The rise-phase count rate I(t) (in units of DN s⁻¹), after subtracting pre-flare emission, can be fitted to a half-Gaussian,

$$\begin{eqnarray*} &&I(t) = I_0 {\rm exp} \left[\frac{-(t - t_0)^2}{2\tau ^2}\right], (t < t_0), \end{eqnarray*}$$

where I₀ is the peak count rate, t₀ is the peak time, and τ is the characteristic rise time. Alternatively, the same light curve could be fitted to a linear function

$$\begin{eqnarray*} &&I(t) = I_0\left(1 + \frac{t - t_0}{\tau } \right), (t_0 - \tau < t < t_0), \end{eqnarray*}$$

where τ is the rise time from the pre-flare to the peak. Fits of both kinds to the observed light curve are shown in Figure 2 by gray lines. The panel on the right shows histograms of the rise times from fits to all the flaring pixels. This shows that the majority of flaring pixels rise over a time less than 10 minutes regardless of which method is used to quantify it.

Since the lower atmosphere (transition region and chromosphere) responds to impulsive energy deposit very efficiently on timescales of less than 1 s (Fisher et al. 1985; Canfield & Gayley 1987), we consider that the rise of the UV emission reflects a single energy release episode lasting for a few minutes in the flux tube (or a bunch of finer flux tubes) rooted at the pixel. On the other hand, the long decay of the UV emission in the 1600 Å is most likely the contribution of C iv, a transition region line formed at 10⁵ K. Previous observations and radiative transfer modeling reveal that the C iv emission during the decay phase reflects the evolution of overlying coronal plasma; C iv is therefore referred to as the coronal pressure gauge (Hawley & Fisher 1992; Griffiths et al. 1998; Hawley et al. 2003).

Analysis of the UV light curves in individual pixels therefore provides quantitative information about the energy release and the subsequent plasma evolution in each coronal flux tube. In particular, we take the start time of the UV brightening as the onset of the reconnection event forming the new flux tube. The rise time of the UV brightness gives the duration of the impulsive energy release in the newly formed tube, and the maximum brightness of the pixel reflects the magnitude of the energy release (or heating rate) in the flux tube; this simply assumes that a brighter pixel is more strongly heated. These observationally measured quantities may be then used to construct heating rates and study subsequent plasma evolution inside flare loops that are formed and heated sequentially during the flare. We propose this as a preliminary, expedient approach to the problem, to be tested in the present experiment. Further discussion of the method will be presented in the last section.

The generally accepted model holds that the time evolution of the coronal loop following reconnection energy release occurs through evaporation and cooling by thermal conduction, radiation, and enthalpy flux (in the decay phase). If this model is correct then the radiative signatures from coronal plasma, SXR and EUV emission, can be predicted directly using the UV emission to infer the initial heating event. We follow this procedure below, solving time-dependent equations for the time evolution of the coronal plasma following an impulsive heating event.
──────────
Retype the part of the flare light-curve passage above that lies between "where τ is the" and "to quantify it.", inclusive, keeping every word and symbol unchanged.

• MATERIAL:
──────────
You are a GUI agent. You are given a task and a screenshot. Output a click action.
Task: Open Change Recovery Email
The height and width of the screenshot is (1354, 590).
──────────
• FINAL RESULT:
where τ is the rise time from the pre-flare to the peak. Fits of both kinds to the observed light curve are shown in Figure 2 by gray lines. The panel on the right shows histograms of the rise times from fits to all the flaring pixels. This shows that the majority of flaring pixels rise over a time less than 10 minutes regardless of which method is used to quantify it.